I’ve known I’ve liked girls since I was twelve years old. In fact, I knew I liked girls “that way” long before I was certain that I even liked boys. But, this isn’t something I’ve ever been all that comfortable admitting to. Lots of gays and lesbians have been friends of the family over the years and they’ve always been embraced with open arms, but there’s a quiet sort of pity that I’ve disliked. My family accepts and loves them in the same, patronizing way they might accept and love a three-legged dog. “Poor dears, they can’t help it” would probably sum it up fairly well. And, my mother has said often enough that she doesn’t get why gays have to push their personal lives in her face. She doesn’t feel that coming out is necessary. She finds it offensive. Don’t tell her about your sex life! Straight people don’t do that!

So, obligingly, I haven’t told her. I’ve dated women, but there’s never been anything remarkably serious and so I’ve kept it quiet enough. Most of my friends in college knew. Now that I’ve graduated college and moved away from Anything Goes Las Vegas to Small Town USA, I’ve had a pretty remarkably dismal love life and so it’s been an entirely moot point. All of the friends I’ve made over the past few years are unaware of my interest in women. Most of them don’t say anything blatant, but they’ll occasionally make comments about being made uncomfortable by lesbians and so I figure they’d have a hard time dealing with the fact that I’m bisexual and no, really, I don’t want to molest them.

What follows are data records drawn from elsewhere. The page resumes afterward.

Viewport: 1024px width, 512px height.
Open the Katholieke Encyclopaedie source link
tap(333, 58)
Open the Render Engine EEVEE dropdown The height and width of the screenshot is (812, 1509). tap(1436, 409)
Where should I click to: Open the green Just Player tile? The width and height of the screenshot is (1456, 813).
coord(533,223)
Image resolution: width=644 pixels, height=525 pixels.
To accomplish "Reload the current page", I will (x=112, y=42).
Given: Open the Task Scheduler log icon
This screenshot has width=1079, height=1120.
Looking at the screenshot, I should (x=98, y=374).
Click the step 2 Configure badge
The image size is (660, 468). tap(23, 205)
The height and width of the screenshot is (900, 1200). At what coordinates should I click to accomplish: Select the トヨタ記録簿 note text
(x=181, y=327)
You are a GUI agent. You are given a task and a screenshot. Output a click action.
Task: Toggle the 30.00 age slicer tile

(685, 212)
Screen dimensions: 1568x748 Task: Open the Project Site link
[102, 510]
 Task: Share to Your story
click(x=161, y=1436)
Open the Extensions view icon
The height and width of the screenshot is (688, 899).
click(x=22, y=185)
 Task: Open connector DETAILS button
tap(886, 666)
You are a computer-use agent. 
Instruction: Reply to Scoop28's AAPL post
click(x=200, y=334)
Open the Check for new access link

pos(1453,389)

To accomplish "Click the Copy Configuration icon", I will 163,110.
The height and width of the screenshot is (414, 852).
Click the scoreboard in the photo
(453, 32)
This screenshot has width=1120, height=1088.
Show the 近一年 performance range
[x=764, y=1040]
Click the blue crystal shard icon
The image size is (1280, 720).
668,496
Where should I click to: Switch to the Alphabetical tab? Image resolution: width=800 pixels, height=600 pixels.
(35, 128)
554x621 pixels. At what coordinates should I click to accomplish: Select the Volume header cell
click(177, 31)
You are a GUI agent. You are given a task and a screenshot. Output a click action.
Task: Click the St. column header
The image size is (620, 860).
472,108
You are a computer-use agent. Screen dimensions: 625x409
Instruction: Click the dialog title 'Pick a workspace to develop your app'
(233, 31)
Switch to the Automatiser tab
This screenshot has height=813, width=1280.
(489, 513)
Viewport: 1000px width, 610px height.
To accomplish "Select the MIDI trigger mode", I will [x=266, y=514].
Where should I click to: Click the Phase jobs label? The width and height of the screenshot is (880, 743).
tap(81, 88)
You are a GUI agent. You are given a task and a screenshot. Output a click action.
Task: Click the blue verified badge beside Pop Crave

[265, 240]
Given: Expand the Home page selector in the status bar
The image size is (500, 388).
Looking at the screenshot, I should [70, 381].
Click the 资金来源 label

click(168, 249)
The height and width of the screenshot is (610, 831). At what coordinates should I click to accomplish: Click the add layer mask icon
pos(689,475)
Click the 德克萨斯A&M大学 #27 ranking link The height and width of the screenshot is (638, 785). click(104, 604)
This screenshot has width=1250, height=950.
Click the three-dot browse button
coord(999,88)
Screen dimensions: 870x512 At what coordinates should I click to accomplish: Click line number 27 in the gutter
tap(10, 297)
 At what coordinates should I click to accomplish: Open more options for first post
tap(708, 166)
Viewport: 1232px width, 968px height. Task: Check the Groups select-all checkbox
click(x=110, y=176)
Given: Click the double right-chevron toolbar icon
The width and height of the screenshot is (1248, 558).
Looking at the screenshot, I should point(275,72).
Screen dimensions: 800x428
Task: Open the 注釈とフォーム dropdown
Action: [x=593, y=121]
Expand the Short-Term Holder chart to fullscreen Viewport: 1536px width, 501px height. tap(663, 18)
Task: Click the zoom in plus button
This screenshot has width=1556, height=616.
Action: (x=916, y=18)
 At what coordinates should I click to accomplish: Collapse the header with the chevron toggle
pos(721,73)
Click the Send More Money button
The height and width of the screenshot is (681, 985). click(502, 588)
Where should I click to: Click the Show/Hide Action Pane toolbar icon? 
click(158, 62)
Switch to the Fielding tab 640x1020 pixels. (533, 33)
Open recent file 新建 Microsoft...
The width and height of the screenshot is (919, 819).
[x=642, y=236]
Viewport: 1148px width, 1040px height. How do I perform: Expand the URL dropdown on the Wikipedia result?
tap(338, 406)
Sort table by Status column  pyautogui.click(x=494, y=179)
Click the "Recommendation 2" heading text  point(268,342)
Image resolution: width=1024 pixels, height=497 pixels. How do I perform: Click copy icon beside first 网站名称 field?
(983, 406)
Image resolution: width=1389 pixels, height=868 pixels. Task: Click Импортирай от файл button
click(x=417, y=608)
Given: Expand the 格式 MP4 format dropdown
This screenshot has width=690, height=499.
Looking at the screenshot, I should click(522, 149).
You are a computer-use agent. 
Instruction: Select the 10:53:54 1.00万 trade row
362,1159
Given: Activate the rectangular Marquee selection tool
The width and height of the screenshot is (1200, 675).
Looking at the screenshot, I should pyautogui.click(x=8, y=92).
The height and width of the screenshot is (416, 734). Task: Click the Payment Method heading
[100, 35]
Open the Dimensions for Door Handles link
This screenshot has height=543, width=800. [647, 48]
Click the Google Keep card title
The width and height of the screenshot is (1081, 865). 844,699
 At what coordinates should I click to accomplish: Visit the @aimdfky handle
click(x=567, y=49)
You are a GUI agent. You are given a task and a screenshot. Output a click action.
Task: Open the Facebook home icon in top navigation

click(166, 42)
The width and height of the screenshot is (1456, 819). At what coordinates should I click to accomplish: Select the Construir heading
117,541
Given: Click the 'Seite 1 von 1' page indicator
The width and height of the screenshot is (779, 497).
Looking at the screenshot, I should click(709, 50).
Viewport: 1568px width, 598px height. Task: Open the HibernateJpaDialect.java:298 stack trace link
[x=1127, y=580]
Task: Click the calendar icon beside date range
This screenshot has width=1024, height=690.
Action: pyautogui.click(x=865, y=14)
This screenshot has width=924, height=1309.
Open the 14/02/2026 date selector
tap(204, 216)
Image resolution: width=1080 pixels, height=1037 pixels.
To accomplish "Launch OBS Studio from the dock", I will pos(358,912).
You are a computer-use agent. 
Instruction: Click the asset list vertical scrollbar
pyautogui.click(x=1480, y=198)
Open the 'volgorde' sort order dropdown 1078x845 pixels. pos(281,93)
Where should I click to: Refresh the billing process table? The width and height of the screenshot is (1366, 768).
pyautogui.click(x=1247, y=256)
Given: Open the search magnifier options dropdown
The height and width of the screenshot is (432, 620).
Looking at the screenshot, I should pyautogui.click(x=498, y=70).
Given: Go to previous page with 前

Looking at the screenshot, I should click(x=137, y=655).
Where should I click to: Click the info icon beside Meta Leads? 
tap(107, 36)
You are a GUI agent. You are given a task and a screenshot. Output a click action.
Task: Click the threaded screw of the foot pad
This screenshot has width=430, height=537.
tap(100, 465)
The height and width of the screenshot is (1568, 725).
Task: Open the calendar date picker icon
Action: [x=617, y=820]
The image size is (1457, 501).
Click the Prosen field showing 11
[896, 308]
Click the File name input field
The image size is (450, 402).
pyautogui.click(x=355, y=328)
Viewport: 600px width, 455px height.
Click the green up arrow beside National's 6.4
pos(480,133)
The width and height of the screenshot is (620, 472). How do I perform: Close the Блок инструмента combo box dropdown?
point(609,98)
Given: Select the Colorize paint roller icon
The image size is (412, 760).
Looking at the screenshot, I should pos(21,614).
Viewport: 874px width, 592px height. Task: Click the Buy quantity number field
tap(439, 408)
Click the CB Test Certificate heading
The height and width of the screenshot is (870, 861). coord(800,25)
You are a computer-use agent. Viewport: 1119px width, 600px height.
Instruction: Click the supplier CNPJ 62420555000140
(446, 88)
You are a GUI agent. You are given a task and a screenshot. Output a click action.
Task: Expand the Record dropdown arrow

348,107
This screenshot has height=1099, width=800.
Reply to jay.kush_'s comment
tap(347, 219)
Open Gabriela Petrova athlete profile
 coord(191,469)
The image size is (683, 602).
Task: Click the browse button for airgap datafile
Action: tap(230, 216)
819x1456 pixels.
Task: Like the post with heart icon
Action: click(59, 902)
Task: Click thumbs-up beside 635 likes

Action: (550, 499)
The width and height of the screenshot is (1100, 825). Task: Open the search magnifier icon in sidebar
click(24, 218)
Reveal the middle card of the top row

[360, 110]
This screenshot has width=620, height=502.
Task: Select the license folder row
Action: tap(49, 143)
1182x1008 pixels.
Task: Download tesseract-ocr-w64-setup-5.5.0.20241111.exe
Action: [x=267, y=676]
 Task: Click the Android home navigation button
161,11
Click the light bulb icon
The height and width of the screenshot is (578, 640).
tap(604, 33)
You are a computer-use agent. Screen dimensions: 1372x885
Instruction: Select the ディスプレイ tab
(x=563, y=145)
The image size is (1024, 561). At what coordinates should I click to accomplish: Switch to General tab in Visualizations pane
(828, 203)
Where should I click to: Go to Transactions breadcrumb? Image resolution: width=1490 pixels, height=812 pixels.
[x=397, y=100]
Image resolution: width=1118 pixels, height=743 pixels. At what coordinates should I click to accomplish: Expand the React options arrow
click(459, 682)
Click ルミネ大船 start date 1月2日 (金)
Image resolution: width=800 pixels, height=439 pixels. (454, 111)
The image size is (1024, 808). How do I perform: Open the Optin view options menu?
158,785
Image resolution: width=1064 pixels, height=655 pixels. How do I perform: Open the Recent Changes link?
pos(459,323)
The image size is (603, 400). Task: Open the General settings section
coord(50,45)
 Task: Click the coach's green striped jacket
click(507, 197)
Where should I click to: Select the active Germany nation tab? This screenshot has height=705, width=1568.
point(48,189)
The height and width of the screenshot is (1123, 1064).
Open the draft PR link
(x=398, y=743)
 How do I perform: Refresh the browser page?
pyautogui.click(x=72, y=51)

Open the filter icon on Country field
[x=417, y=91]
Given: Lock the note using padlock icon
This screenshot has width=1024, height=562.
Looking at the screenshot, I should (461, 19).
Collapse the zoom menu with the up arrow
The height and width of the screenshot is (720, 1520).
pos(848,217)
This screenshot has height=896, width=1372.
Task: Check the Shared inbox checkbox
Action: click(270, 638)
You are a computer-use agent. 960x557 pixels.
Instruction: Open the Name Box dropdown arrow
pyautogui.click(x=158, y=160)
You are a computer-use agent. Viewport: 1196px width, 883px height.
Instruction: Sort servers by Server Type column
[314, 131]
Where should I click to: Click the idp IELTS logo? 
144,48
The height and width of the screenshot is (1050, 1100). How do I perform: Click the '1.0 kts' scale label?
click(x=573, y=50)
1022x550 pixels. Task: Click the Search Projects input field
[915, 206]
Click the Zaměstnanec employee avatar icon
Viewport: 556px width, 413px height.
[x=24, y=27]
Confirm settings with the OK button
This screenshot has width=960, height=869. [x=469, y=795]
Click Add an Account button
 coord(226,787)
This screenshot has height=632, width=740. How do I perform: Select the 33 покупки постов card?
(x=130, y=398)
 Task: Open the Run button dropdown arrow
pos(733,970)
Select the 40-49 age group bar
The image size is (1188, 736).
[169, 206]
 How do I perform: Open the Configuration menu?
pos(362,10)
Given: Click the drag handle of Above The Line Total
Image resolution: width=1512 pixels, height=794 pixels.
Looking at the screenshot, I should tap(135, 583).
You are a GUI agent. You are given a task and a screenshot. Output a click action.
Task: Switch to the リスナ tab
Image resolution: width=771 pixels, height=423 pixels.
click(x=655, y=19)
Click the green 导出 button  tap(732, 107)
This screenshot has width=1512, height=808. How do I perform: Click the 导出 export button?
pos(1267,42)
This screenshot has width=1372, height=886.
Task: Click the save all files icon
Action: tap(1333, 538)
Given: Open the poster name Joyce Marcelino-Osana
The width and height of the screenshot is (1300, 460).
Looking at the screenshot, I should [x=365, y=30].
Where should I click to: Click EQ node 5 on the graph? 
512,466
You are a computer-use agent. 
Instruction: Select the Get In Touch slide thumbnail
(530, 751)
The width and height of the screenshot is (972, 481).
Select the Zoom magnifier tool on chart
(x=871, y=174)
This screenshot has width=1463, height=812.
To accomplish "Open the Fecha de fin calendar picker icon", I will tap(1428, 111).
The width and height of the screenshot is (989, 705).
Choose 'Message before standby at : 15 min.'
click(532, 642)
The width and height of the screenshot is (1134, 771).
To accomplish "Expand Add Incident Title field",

There was a girl I’d met that I rather liked and who seemed to be hinting at the same sorts of feelings, but she backed off pretty quickly, so I didn’t push and lived in terror for a few hours that I’d soon be known as the village dyke. Nothing like that happened and I felt silly for having worried so much.

But, now I’m finally, finally getting a writing gig. It’s something I need desperately, since my current day job is looking really awful and uncertain and any extra bit of cash will help. The column I’ll be writing is on LGBT issues. I can use a pen name. Nobody ever has to know it’s me.

But.

I am so sick of saying nobody has to know. It’s nobody’s business. I don’t want to trouble anyone else. Why is it trouble? Why is it offensive? Why am I twenty-six years old and terrified to just be myself? My co-workers and friends tell me about their sex lives constantly. I can spout off the contraceptive method used by nearly every woman I know. I’m shown pictures of people’s kids and invited to weddings and every last bit of it is a reminder that straight people are screwing.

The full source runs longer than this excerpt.